● **The task**
Extract the stretch of lines that starts at the line with "Where should I" and ends at the last line of the data below. Give it exactly, without pictures.

[Records contained in a dataset]
+ + + + +

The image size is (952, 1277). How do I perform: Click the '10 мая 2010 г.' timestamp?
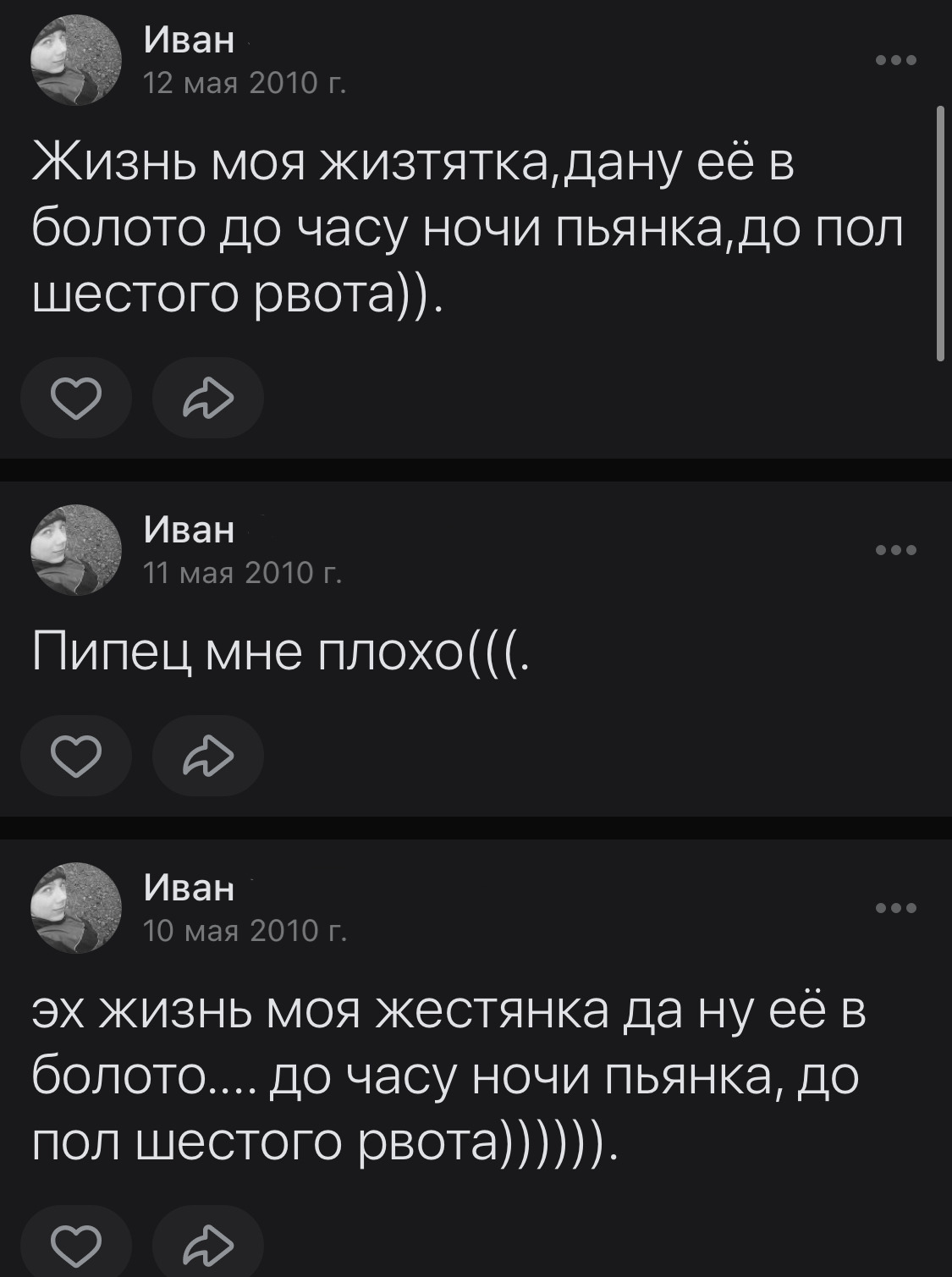[x=245, y=931]
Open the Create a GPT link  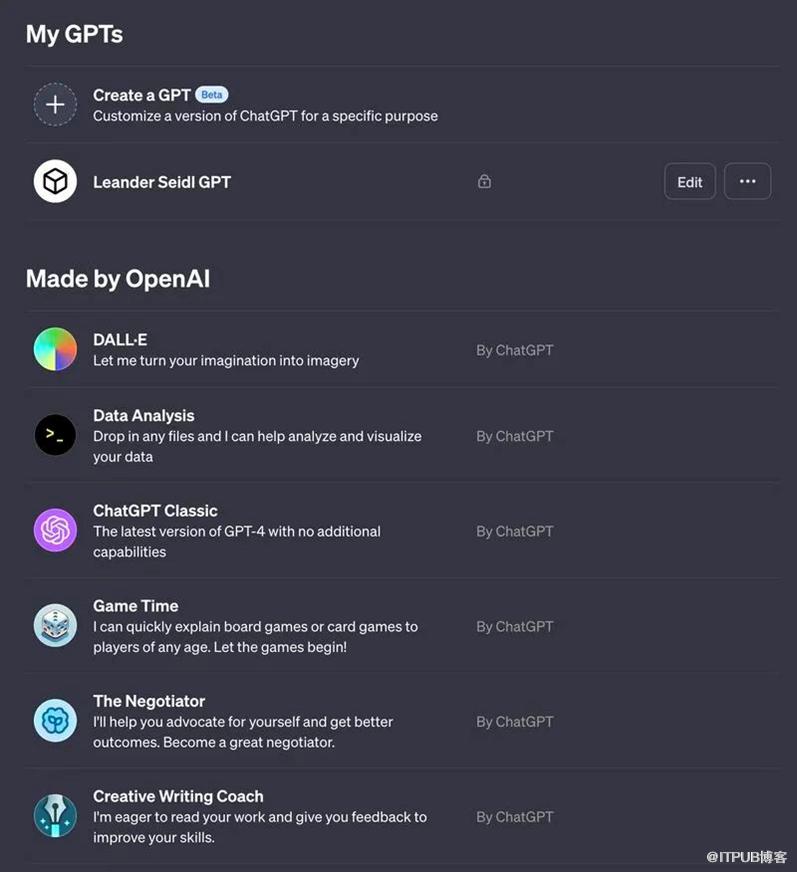(141, 95)
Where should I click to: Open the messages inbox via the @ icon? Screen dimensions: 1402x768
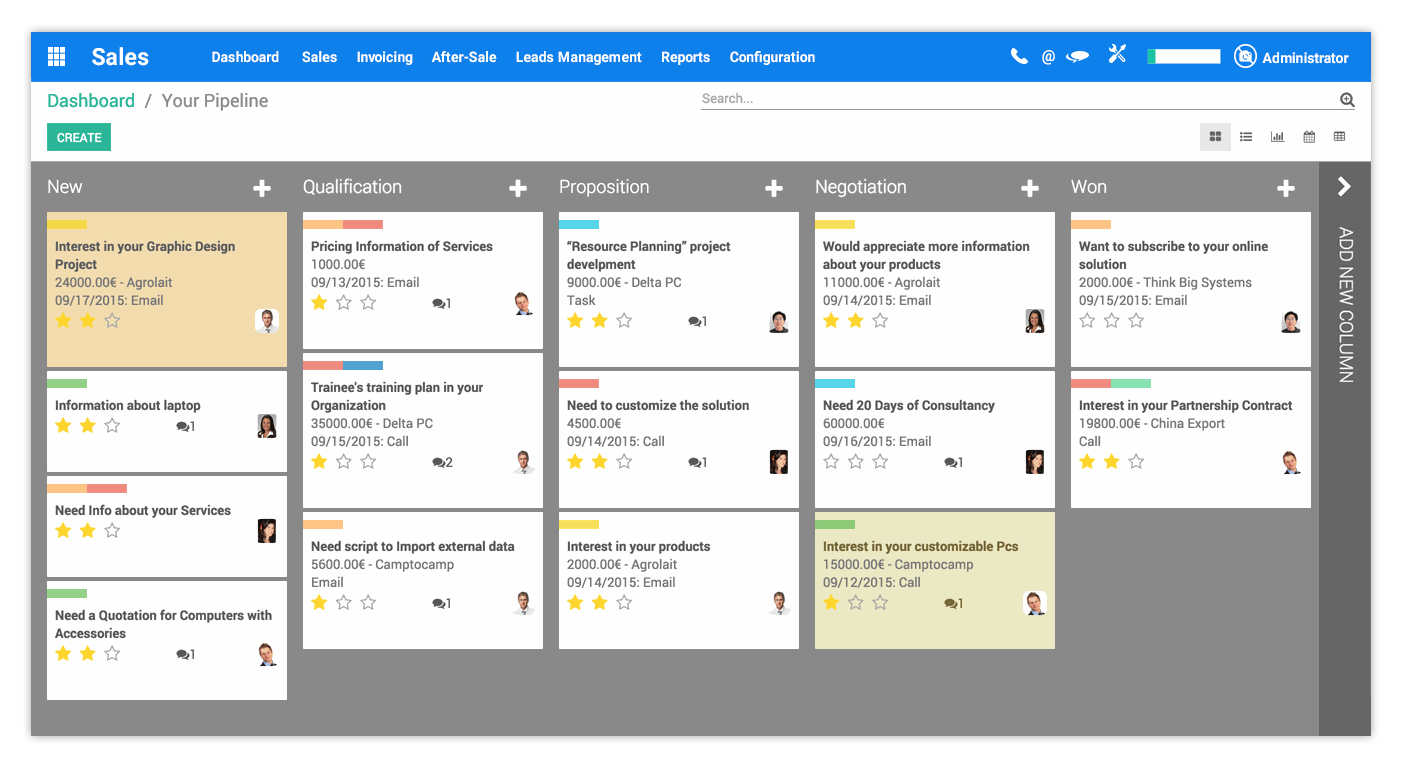pos(1048,57)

+ + + + +

● **Output for this task**
Where should I click to: Open the messages inbox via the @ icon? Screen dimensions: 1402x768
pos(1048,57)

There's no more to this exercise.